Saúl Faúndez anda de pantalones color agua-de-menta y una ancha guayabera arriba de su camiseta de malla blanca transparente. Corona todo con un jockey blanco-invierno. Para ser tan fuerte y torneado, su vientre es enorme, sietemesino, duro y macizo, inamovible.

– Tenemos seis letras en común.

– ¿Disculpe?

– Faúndez, Fernández. Seis letras en común. ¿Te parece una casualidad?

– No lo sé, señor.

– Saúl.

– Saúl, señor.

– Si eres incapaz de decirme Saúl, trátame de don. No de señor. No tolero que me tilden como lo que no soy.

– Sí, señor. Digo, don. Don Saúl.

– ¿Estás nervioso?

– Un poco.

– Lo peor que te puede pasar es cometer una falta de ortografía. Relájate, no te voy a morder. ¿Tomas café?

– A veces.

– Cómo que «a veces». ¿Fumas?

– No.

– Puta madre, me mandaron un Opus Dei. ¿A qué edad perdiste la virginidad? Rápido.

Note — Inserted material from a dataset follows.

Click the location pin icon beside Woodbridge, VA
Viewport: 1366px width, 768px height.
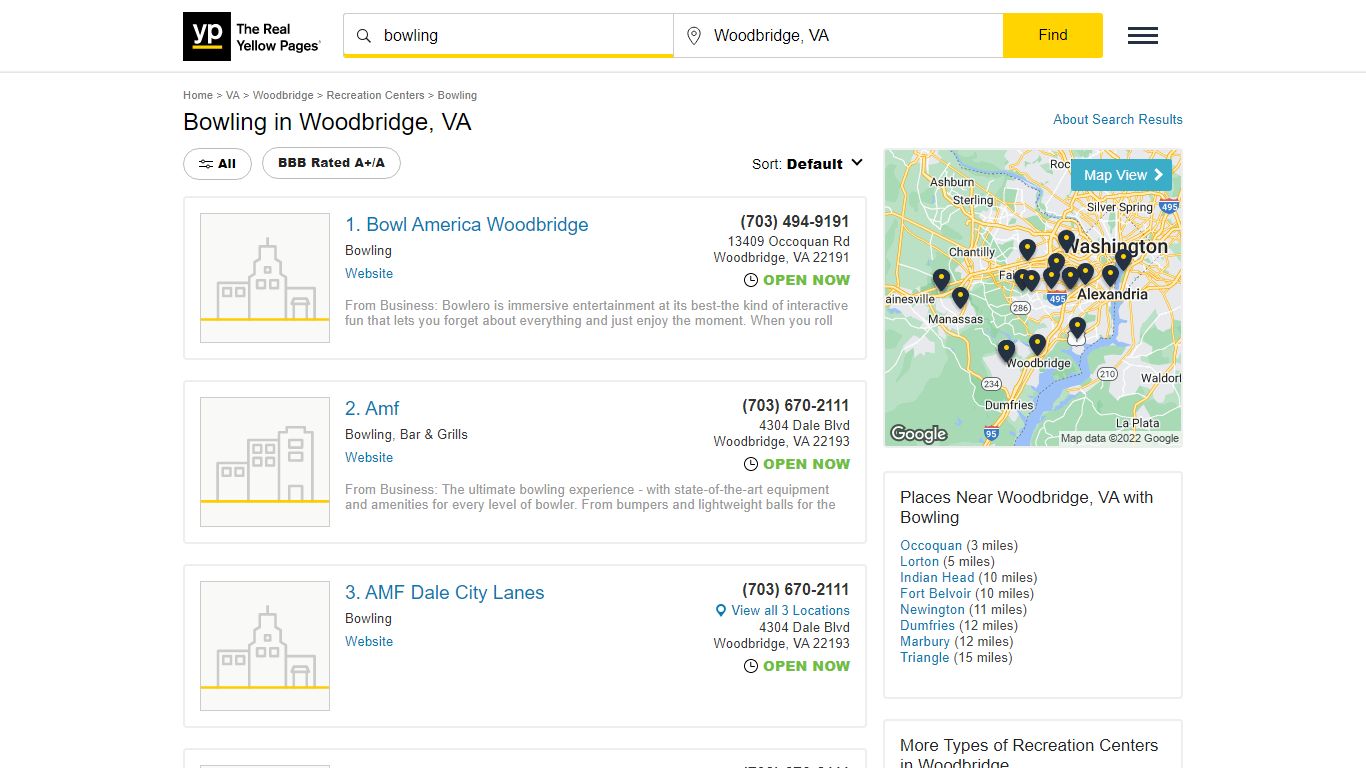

– A los veintiuno, don Saúl.

– ¿Con una puta?

– No.

– ¿Te gustó?

– Más o menos.

– ¿Qué edad tienes?

– Veintitrés.

– Puta que eres pendejo, Pendejo. Puta que te voy a tener que enseñar huevadas. Sígueme. Vamos al café. Primero el café, el cigarrillo, la meadita, revisar la pauta que dejó el maraco del Chacal, unas llamaditas a La Pesca y después a los Pacos. Es la rutina, el día a día. Después salimos a husmear, lamer la sangre nuestra de cada día antes de que se coagule. Si tenemos suerte, Pendejo, llegamos tipo tres, comemos nuestros garbanzos antes de que cierren el casino y terminamos el despacho antes de las ocho. De ahí te puedes ir a putear.

Saúl Faúndez camina como si bailara un mambo y sus zapatos blancos, sin calcetines, se resbalan sobre el brilloso suelo. Su carterita de cuero, una suerte de estuche que cuelga de su muñeca, le da un leve toque afeminado.

Mientras lo sigue a la máquina del café que está a la entrada de la redacción, cerca de las oficinas de Rolón-Collazo y del Chacal, Alfonso divisa a Nadia, que para variar anda de negro, conversando con las secretarias. El estacionamiento está vacío.

Faúndez se sirve un café y lo llena de azúcar. Seis o siete cucharadas.

– A ver, cuéntame, ¿por qué un chico con esa cara de bueno que tienes elige una sección como ésta?

– No la elegí, señor.

– No me digas señor.

– El señor Ortega Petersen me asignó que trabajara… que aprendiera con usted.

– El maraco del Chacal me quiere cagar, por lo que veo. Y tú, ¿qué querías?

– Espectáculos.

– De la que te salvaste, Pendejo. Espectáculos sí que es una mafia. Si quieres putas gratis, dime. Para conseguir choro no hay que chupar diuca. ¿No sabías?

Hacerse hombre

Alfonso va sentado en la parte posterior de una camioneta pintada de amarillo con el logo del diario incrustado en las puertas delanteras y, por algún curioso motivo, en el techo. Adelante viaja Saúl Faúndez, como copiloto. Sus anteojos se le deslizan por la nariz. Lee un manoseado ejemplar de La Papaya.